▶ _RECORDS FOR THE TASK_:
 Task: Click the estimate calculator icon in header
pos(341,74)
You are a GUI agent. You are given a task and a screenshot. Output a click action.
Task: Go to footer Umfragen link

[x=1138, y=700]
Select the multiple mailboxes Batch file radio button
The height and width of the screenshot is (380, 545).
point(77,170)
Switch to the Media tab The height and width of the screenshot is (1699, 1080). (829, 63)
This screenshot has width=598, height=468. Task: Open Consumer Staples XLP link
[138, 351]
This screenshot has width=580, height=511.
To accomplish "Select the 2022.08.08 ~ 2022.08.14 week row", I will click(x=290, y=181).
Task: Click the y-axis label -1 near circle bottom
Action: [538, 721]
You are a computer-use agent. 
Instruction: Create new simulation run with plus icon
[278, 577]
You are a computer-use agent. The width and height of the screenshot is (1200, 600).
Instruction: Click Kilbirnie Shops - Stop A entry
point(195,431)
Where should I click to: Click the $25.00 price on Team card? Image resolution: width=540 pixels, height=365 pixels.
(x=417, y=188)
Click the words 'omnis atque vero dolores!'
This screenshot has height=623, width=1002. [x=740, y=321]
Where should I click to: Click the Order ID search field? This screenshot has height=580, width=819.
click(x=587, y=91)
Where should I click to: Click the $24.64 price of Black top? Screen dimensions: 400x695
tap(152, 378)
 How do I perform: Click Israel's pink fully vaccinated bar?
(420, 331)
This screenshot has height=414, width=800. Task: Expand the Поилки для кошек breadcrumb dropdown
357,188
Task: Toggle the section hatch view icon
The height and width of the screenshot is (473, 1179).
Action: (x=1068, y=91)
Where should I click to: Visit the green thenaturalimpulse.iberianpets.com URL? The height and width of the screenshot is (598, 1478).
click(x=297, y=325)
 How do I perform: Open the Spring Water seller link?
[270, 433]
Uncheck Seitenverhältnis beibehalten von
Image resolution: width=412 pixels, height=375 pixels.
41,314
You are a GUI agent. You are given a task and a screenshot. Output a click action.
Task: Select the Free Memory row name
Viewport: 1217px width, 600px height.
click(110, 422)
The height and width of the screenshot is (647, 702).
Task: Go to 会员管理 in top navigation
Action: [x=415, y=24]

▶ _DIRECTIONS FOR THIS TASK_: Search the material above for lines containing the string "computer", then pull them out.

▶ _SOLVED EXERCISE_:
You are a computer-use agent. 
You are a computer-use agent. The width and height of the screenshot is (1200, 600).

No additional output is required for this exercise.